= WORKING DATA =
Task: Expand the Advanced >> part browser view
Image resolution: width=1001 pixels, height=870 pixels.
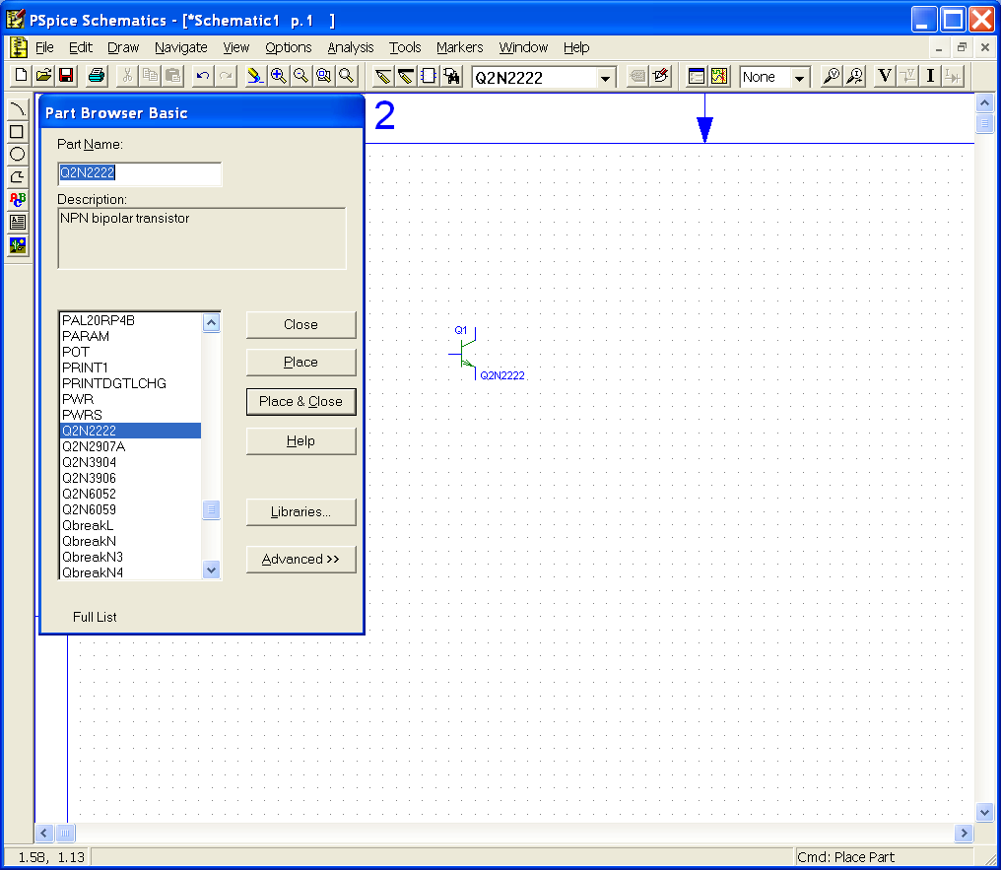Action: coord(300,560)
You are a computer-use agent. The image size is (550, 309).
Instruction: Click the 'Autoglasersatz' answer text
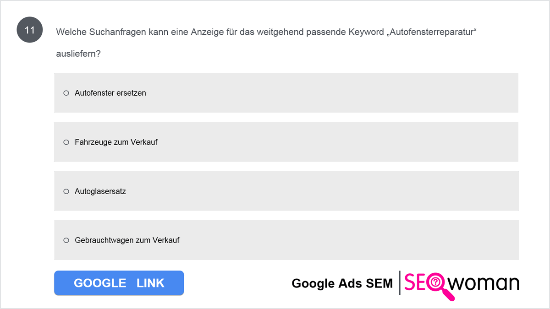[x=100, y=191]
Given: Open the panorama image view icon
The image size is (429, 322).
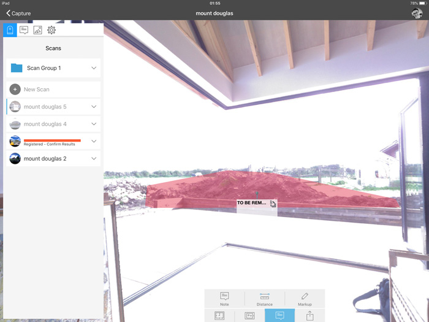Looking at the screenshot, I should coord(249,316).
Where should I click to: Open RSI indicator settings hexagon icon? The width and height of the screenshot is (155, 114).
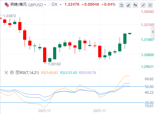click(x=12, y=72)
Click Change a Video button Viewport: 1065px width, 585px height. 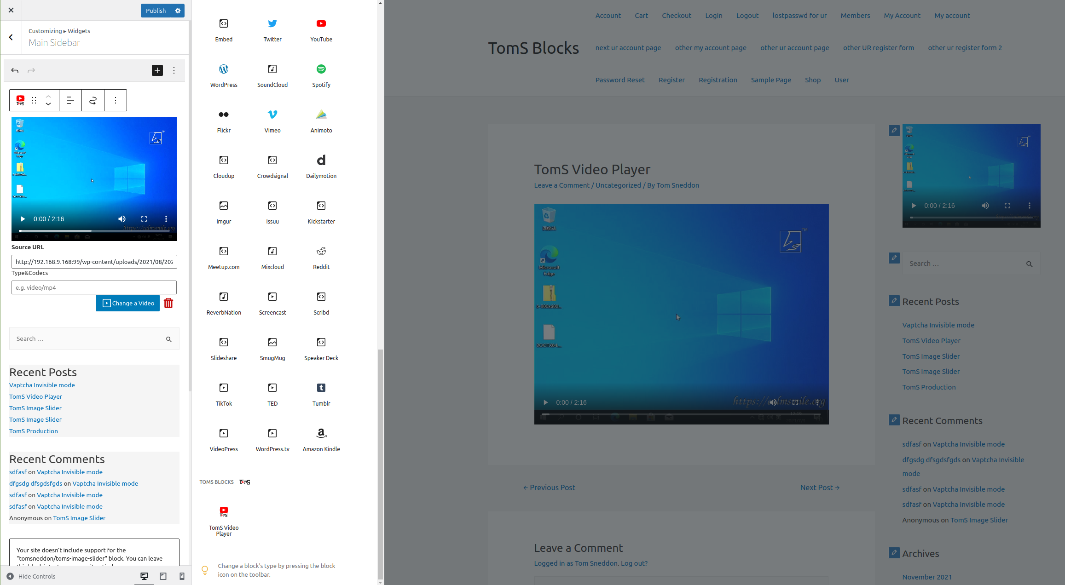(128, 303)
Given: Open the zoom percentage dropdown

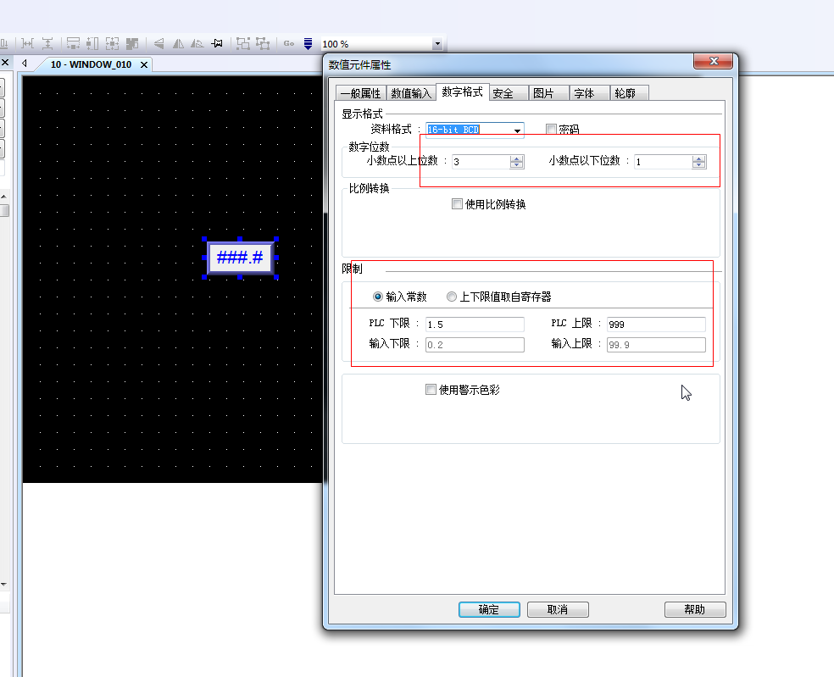Looking at the screenshot, I should tap(437, 44).
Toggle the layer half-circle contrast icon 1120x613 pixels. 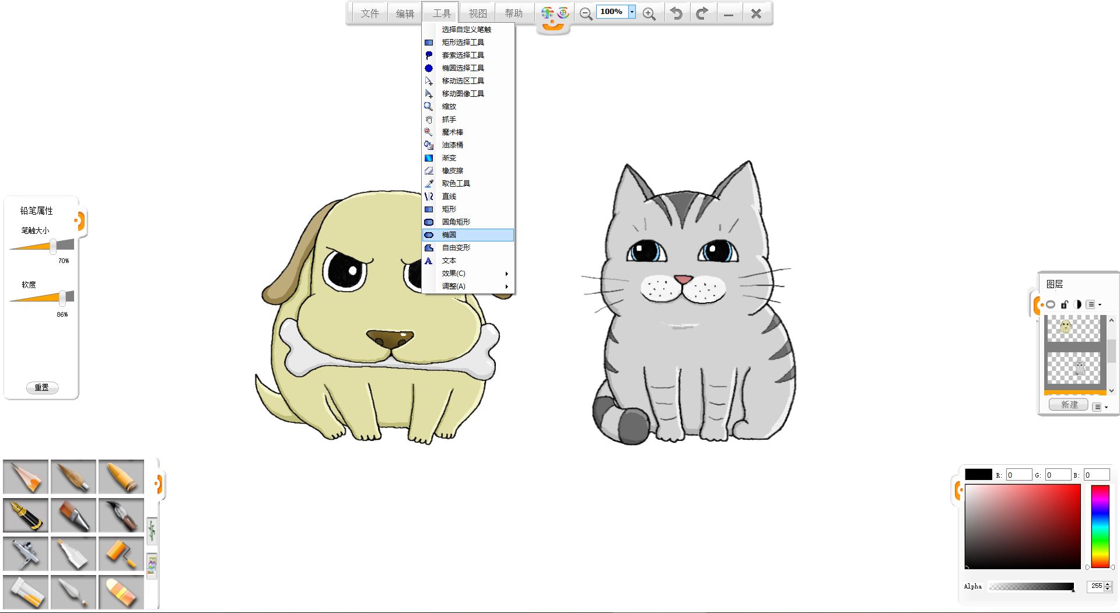1077,304
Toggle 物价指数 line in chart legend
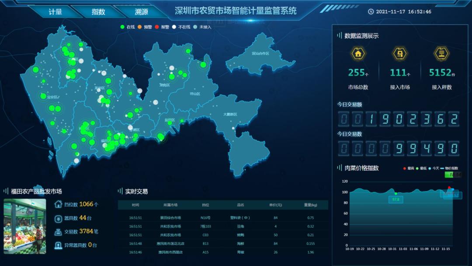The height and width of the screenshot is (266, 472). (x=448, y=168)
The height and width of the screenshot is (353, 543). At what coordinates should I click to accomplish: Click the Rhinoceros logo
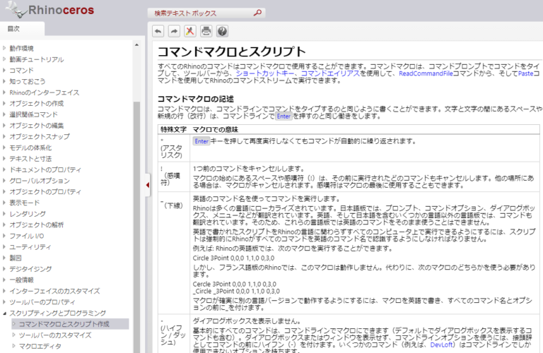(x=51, y=10)
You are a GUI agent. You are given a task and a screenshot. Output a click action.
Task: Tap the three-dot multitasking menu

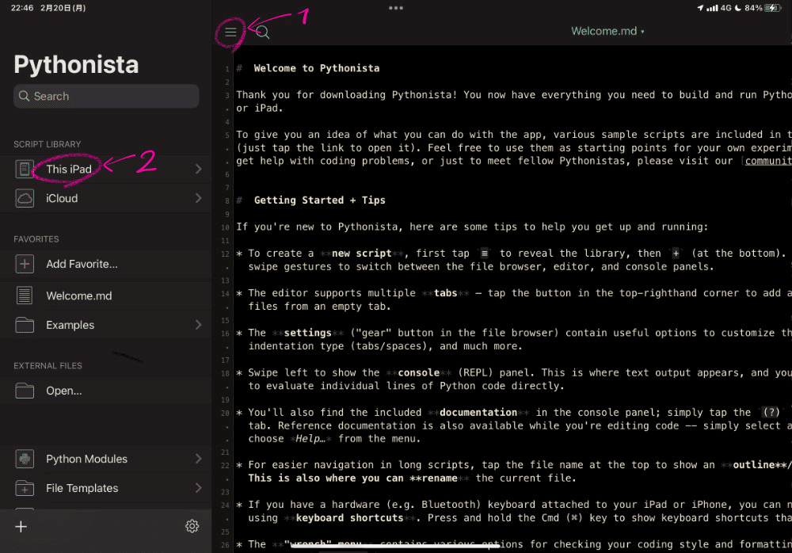[x=395, y=7]
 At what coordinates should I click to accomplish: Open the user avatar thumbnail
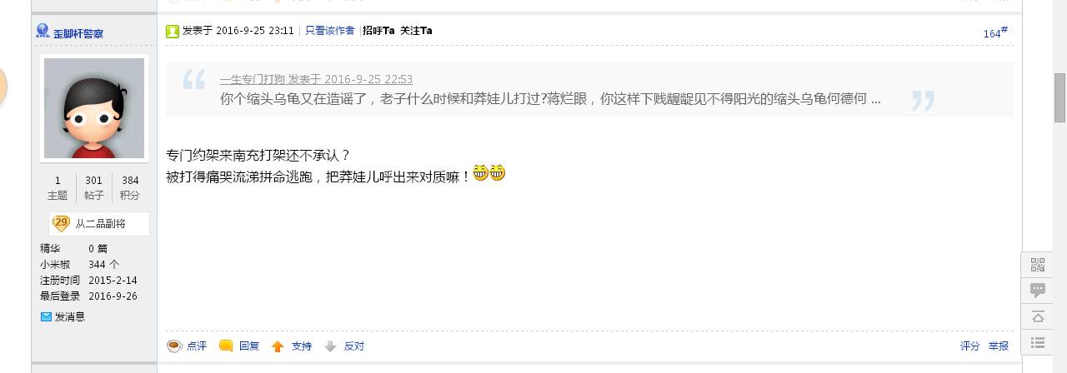coord(94,108)
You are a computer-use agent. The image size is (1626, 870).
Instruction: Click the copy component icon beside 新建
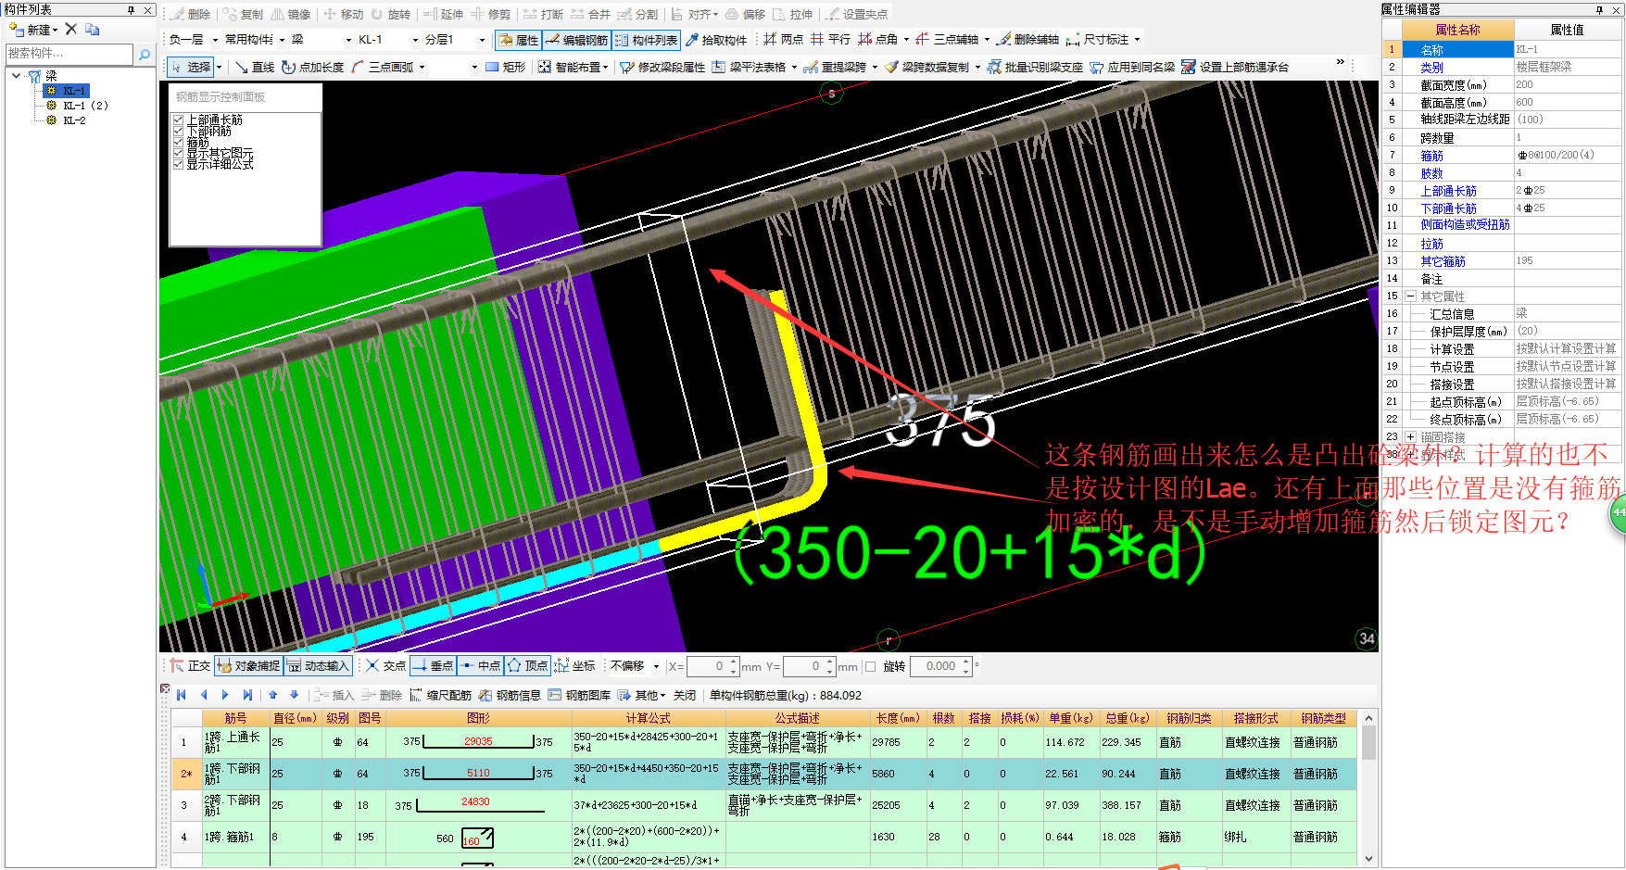click(x=93, y=30)

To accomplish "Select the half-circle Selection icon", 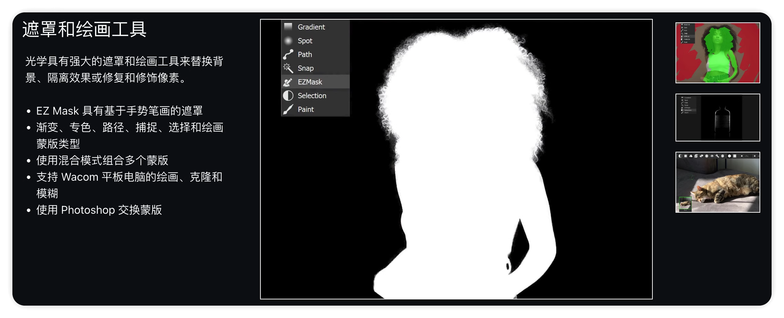I will (288, 96).
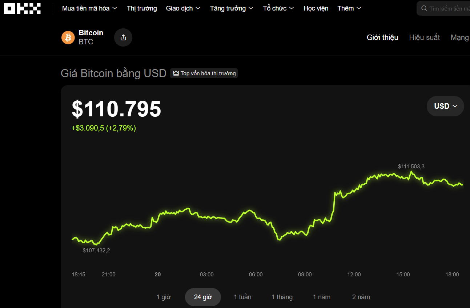Switch to the '2 năm' chart view
This screenshot has width=470, height=308.
[x=361, y=297]
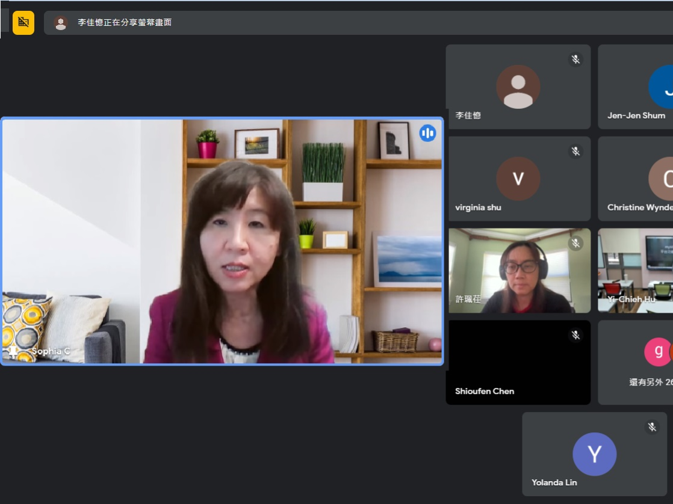Click the 李佳憶正在分享螢幕畫面 banner text
The image size is (673, 504).
[x=125, y=23]
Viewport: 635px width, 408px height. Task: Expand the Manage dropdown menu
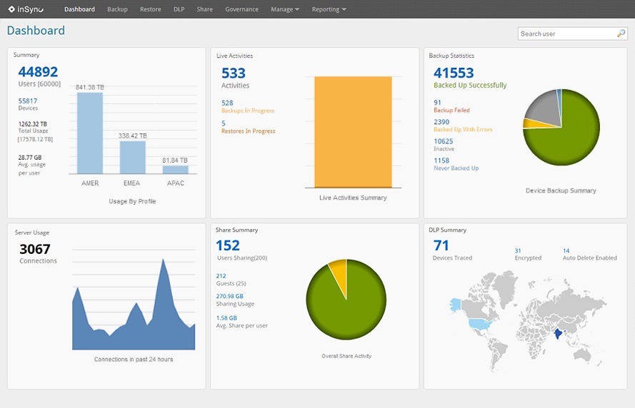(285, 9)
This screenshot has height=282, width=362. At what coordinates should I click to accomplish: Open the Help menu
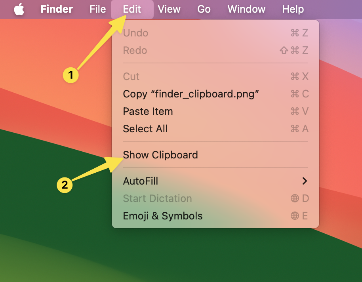coord(293,9)
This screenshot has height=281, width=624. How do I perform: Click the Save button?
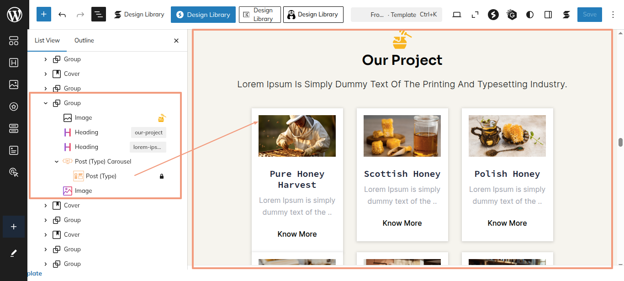(589, 15)
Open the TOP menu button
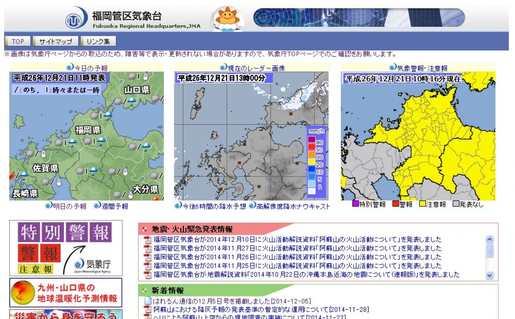The height and width of the screenshot is (319, 515). pos(18,41)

= TRY IT =
Exclude the pictures, and output exactly the lines from the one with "This screenshot has height=281, width=624." through the last line of the records, both included.

= TASK ANSWER =
This screenshot has height=281, width=624. How do I perform: Click the Save button?
(589, 15)
Open the TOP menu button
The height and width of the screenshot is (319, 515). pos(18,41)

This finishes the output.